Towards this end, you can use IrfanView (or
Photoshop
or other graphics programs) to resize your photographs. Making the
resolution 96 DPI is a common standard that we support. This means there are 96 dots per inch instead of 1200 or 3000.
So to get started double click on IrfanView and it should open, looking something like this:

First,
use Windows to navigate to a place where you have a photograph. Create
a copy of the photograph and work on the copy. Why? Because the changes
you will make, if saved as the original will change your original
forever. Several times a day we make mistakes and you don't want to
ruin that special sunset you took last summer!
Then drag and
drop the copy of your photograph into Irfanview. I have used the photo of a wonderful cabin I
once stayed in on Galiano Island in British Columbia, Canada.
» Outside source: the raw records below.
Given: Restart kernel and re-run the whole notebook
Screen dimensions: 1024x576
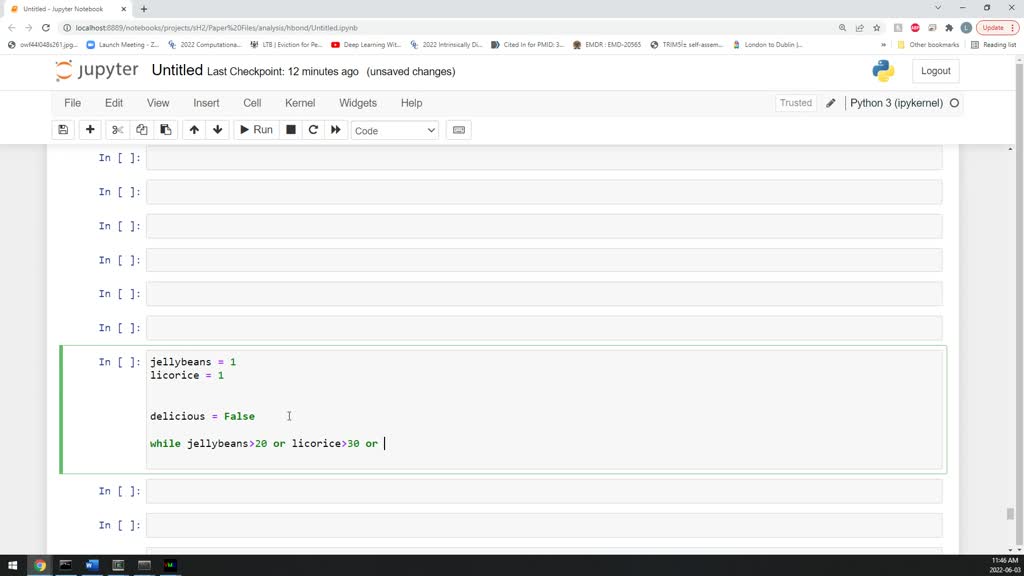Looking at the screenshot, I should click(x=334, y=129).
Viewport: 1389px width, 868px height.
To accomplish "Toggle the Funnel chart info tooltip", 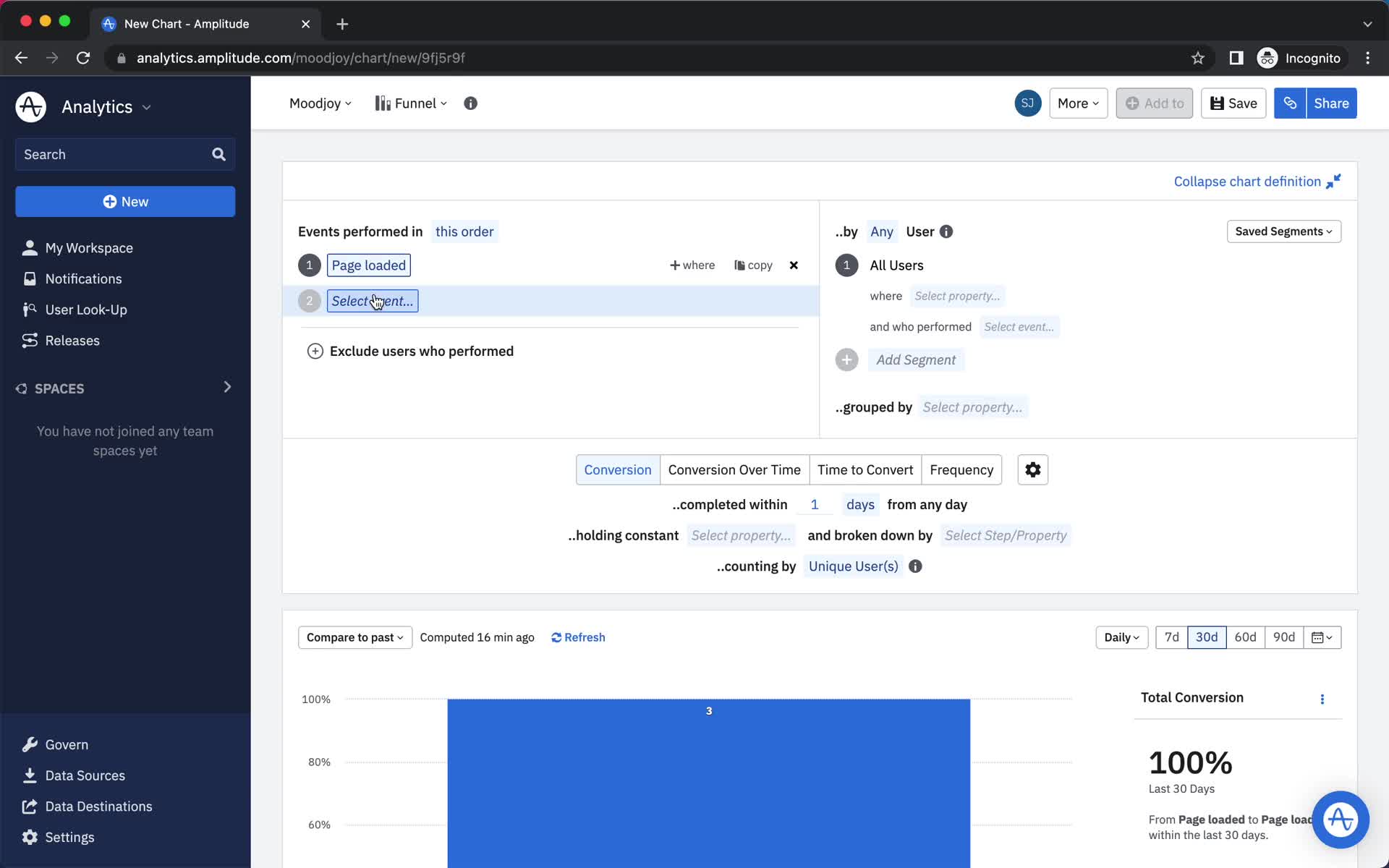I will point(470,103).
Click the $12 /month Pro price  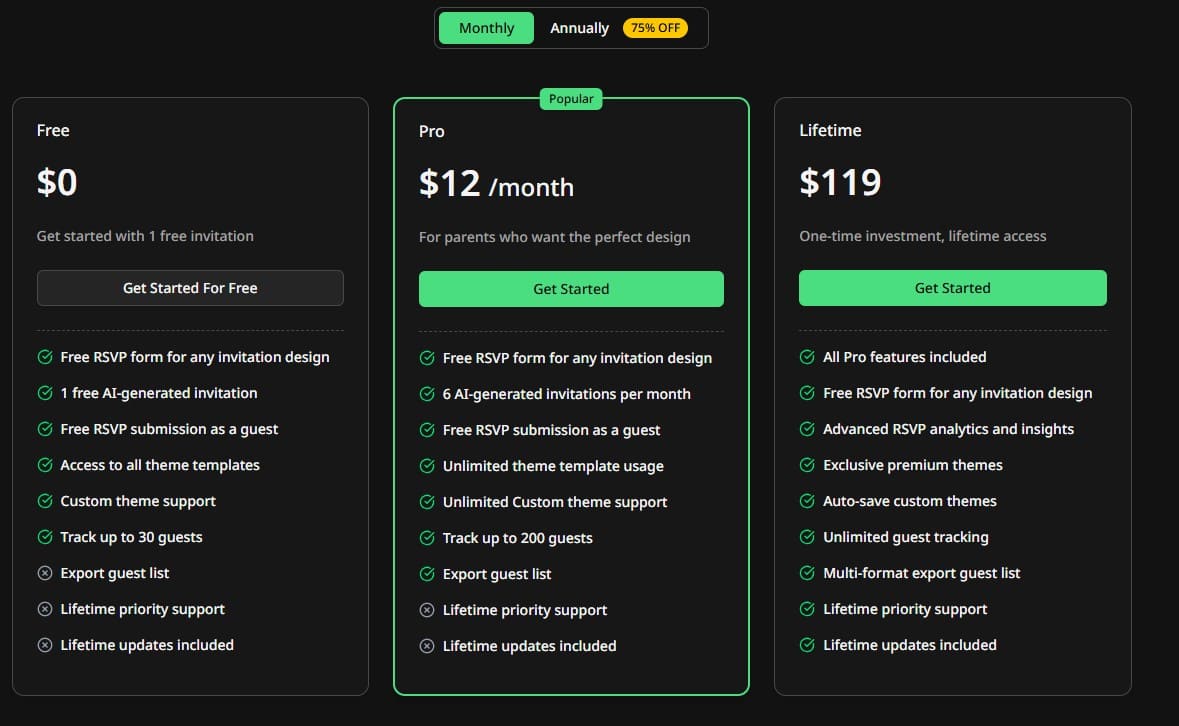pos(496,184)
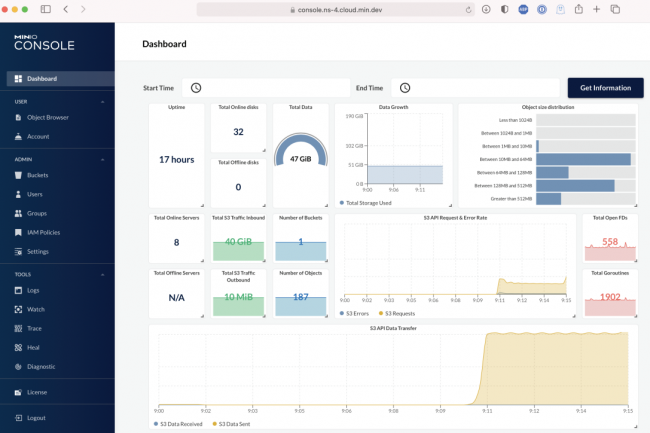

The
original is from a scanned image and its size was 3,645,000 bytes or 3.6
MB. This is far bigger than we want to store on our server and far
bigger than people want to wait to see (especially those who connect to
the Internet using dial up). Here is a facsimile of my "original":
We
want to do three things to this photo before we put it on our website.
We want to crop it (trim the edges), we want to change its size so it
fits most peoples computers and we want to resample it to reduce the
density (change it to 96 DPI).
You'll notice on the right there
is part of another cabin and some other messy things. We want to
exclude all of this. This is called cropping. In IrfanView this is very
easy. We will draw a box around the part we want to keep and eliminate
the rest. To do this position your mouse cursor in the upper left hand
corner near where the photograph is clear. Like this:

Then
hold the left mouse button down and move your mouse towards the lower
right-hand corner, stopping just before the image gets messy. This will
draw a white box on top of the photograph like this:

Press Ctrl-Y and like magic your photo looks better:

Now we have two things left to do. Click on Image | Resize / Resample and you will see a window like this:

If
you study this window you will see that the image is 3300 pixels wide
and 2550 pixels wide. In the "Set new size" panel there is a radio
button that says inches. Click on this and it will show you something
like this:

Studying
the window now we can see that the photo is 11 inches wide and 8.5
inches high and has a density of of 300 DPI. Lets change it to four
inches wide (the height will change automatically as long as "Preserve
aspect ratio" is checked). After changing the width to four inches lets
set the DPI to 96 and press OK. Our photo now looks like this:

The
size of the new image is now 89 K (89,000 bytes) about 2% of the
original meaning it will take 2% of the storage space, 2% of the
bandwidth and will load 50 times faster than the original. Save the
photo with a name like: "my-cabin-galiano.jpg"
There is much
more you can do with IrfanView like remove red-eye from photographs of
people, brighten photographs taken in low light and much more.
Experiment with it and have fun. As long as you are working on a
copy, then there is nothing to break. Enjoy IrfanView!